- Directed by: Maurizio Corgnati; Goffredo Alessandrini;
- Written by: Maurizio Corgnati; Carlo Fruttero; Aldo Rossi; Charles Spaak; Franco Villani;
- Produced by: Goffredo Alessandrini; Stefano Caretta; Franco Villani;
- Starring: Daniel Gélin; Delia Scala; Giulio Calì;
- Cinematography: Giovanni Ventimiglia
- Edited by: Rodolfo Palmeri
- Music by: Bruno Maderna
- Production companies: Caretta Film; La Société des Films Sirius; Villani Film;
- Release date: 26 February 1954;
- Running time: 92 minutes
- Countries: France; Italy;
- Language: Italian

= Public Opinion (1954 film) =

1954 film by Goffredo Alessandrini

Public Opinion (Rumeur publique, Opinione pubblica) is a 1954 French-Italian drama film directed by Maurizio Corgnati and Goffredo Alessandrini and starring Daniel Gélin, Delia Scala and Giulio Calì.

== Plot ==
Following the death of his wife in unclear circumstances, the mechanic Egisto Bianchi is accused of auxoricide. A journalist begins to take care of the case and ignites public interest with a successful press campaign. The accused is acquitted for lack of evidence, but the reporter thinks he can still take advantage of the case by making a film of it. He then convinces some filmmakers to draw from the episode the subject of a film in which Bianchi himself will be the protagonist.

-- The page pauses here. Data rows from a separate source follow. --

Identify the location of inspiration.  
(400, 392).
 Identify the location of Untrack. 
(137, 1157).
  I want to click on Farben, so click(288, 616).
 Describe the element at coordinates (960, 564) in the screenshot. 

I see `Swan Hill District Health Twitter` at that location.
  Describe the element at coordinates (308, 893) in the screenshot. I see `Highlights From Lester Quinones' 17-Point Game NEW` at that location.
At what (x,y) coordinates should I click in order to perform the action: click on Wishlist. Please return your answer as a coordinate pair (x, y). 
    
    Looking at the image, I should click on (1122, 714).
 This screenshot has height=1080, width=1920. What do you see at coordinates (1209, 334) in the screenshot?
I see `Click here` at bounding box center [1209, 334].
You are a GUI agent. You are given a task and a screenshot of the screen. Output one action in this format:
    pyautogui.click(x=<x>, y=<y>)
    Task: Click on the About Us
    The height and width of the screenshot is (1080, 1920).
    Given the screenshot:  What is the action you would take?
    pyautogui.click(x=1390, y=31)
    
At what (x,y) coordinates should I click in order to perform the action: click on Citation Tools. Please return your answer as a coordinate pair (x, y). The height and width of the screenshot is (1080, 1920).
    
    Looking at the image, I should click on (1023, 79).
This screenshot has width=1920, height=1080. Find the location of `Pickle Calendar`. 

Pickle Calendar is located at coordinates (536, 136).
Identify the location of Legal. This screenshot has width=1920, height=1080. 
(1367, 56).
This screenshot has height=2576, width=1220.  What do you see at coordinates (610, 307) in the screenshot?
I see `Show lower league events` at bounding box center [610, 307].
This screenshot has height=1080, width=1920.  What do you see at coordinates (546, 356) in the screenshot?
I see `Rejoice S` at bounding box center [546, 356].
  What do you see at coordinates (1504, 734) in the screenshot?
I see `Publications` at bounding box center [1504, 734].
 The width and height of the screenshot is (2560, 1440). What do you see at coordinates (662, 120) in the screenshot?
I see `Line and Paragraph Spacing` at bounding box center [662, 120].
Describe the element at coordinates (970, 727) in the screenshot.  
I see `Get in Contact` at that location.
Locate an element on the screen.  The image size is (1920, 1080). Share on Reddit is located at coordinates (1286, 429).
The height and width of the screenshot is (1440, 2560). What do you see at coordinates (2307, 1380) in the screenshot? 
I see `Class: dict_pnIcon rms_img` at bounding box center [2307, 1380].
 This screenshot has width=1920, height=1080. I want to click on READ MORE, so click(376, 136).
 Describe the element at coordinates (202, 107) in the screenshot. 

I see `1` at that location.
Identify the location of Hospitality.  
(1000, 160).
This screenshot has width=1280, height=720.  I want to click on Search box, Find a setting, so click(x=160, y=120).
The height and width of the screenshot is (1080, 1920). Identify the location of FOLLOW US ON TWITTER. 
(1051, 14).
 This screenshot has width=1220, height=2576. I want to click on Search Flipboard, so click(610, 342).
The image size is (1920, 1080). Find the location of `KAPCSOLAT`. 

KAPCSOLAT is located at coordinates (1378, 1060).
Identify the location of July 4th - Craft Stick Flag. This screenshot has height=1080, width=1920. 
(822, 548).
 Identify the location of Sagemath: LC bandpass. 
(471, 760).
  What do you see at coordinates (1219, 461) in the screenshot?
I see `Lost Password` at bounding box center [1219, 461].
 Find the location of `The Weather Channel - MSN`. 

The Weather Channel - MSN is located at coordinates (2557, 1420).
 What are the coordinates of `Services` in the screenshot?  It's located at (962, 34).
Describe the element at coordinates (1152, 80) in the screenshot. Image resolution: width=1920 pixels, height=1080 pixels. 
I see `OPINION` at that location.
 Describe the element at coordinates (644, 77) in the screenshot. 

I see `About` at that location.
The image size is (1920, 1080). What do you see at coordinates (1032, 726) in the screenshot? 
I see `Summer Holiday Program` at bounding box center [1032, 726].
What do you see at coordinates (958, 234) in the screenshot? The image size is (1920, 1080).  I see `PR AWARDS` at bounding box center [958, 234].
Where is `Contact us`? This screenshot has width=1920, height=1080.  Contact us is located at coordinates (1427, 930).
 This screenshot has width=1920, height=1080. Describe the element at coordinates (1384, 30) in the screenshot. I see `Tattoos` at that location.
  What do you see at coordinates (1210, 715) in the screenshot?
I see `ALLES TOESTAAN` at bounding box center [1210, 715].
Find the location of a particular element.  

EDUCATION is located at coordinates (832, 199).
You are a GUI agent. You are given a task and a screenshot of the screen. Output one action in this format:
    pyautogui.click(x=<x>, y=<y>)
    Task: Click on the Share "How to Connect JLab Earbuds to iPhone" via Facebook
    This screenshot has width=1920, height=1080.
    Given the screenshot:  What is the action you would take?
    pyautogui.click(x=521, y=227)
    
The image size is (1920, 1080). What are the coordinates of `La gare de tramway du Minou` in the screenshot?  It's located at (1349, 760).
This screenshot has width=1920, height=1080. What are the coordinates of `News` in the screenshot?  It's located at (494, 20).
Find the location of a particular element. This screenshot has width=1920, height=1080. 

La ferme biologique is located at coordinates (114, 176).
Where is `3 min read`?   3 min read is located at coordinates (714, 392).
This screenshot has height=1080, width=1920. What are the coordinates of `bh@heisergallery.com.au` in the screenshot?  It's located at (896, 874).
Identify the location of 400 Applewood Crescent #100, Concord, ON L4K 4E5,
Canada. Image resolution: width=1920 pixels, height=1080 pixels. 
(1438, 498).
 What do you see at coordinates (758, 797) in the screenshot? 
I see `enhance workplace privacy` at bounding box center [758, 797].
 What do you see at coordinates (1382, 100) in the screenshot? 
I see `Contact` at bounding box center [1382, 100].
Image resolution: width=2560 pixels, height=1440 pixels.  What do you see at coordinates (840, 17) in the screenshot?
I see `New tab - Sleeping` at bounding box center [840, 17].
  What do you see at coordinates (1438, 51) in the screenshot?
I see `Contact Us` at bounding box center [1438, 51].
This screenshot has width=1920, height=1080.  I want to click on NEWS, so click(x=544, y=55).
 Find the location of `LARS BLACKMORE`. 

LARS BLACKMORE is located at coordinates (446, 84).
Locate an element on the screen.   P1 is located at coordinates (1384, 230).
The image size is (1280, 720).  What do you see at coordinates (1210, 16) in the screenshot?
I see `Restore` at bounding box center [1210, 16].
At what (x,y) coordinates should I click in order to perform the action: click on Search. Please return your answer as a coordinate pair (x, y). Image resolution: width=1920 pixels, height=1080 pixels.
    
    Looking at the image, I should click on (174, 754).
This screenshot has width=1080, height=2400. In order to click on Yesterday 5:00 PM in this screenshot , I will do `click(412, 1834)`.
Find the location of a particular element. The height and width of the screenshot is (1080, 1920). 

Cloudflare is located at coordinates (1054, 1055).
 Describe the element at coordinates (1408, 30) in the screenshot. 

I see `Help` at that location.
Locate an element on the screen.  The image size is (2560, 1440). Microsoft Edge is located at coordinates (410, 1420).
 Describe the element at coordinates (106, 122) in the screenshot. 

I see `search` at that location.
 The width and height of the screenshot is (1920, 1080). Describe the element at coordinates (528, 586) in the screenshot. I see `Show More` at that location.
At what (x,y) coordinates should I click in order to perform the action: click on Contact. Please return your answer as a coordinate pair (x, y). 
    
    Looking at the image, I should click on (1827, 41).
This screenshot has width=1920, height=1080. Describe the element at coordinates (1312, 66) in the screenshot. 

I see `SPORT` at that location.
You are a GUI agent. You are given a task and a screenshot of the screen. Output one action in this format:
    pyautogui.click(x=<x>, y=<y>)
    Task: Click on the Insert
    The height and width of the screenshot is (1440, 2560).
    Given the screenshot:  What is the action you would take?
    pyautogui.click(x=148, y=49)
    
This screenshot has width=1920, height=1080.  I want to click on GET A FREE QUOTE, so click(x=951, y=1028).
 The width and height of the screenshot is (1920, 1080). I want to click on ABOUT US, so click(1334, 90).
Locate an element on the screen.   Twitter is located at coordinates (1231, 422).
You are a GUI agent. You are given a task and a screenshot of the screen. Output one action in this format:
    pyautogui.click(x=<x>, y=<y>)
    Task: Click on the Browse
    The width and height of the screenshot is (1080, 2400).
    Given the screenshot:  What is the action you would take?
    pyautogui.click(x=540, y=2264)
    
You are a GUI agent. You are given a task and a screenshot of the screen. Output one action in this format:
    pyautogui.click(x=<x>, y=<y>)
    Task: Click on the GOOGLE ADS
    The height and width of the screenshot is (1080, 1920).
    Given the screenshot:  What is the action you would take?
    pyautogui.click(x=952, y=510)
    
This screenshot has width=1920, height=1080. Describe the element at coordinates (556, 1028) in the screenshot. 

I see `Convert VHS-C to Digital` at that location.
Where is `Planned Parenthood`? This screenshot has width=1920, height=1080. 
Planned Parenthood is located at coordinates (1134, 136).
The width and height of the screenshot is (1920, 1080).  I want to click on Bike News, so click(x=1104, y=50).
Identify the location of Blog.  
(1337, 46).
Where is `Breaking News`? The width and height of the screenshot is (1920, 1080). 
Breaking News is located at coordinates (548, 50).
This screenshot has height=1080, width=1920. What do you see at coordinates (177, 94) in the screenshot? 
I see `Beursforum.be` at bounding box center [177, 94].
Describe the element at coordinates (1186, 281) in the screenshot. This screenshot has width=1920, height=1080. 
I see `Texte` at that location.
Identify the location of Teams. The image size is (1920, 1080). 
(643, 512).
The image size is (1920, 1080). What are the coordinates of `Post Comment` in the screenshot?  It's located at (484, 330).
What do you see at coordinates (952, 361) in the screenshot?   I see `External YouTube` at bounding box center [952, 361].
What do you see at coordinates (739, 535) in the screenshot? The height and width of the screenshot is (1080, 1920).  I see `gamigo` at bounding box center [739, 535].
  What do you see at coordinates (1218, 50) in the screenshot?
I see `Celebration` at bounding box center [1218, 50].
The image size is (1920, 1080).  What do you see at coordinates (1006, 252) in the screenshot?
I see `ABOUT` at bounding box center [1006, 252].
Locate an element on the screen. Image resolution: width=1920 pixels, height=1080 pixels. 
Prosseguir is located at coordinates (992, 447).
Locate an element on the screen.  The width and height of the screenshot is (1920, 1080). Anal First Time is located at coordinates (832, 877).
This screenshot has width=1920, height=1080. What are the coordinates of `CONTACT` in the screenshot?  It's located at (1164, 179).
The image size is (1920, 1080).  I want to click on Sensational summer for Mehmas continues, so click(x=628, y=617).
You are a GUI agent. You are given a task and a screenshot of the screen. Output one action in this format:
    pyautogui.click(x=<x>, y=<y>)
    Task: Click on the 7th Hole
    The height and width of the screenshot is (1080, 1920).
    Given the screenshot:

During the filming, the reporter discovers that Bianchi's wife was cheating on her husband. So he then decides to modify the film script, including adultery, and to be able to shoot without problems he makes Bianchi go away. But he returns and, unseen, witnesses the new scenes of the film in the cinema of the country. Bianchi, convinced that adultery is an invention, protests for the change, but the journalist reveals the truth to him, bringing the story to a dramatic ending.

==Cast==
- Daniel Gélin as Paolo Jaier
- Delia Scala as Lauretta
- Giulio Calì
- Carlo Campanini as Leonide Forgesi, the producer
- Manfred Freyberger
- Maria Mauban as Dora Markus
- Paul Muller as Carlo Leone, the director
- Renato Salvatori as Mario
- Massimo Serato as Massimo Gorini
- Gianrico Tedeschi as Egisto Bianchi
- Luigi Tosi as Attilio
- Saro Urzì

== Bibliography ==
- Parish, Robert. Film Actors Guide. Scarecrow Press, 1977.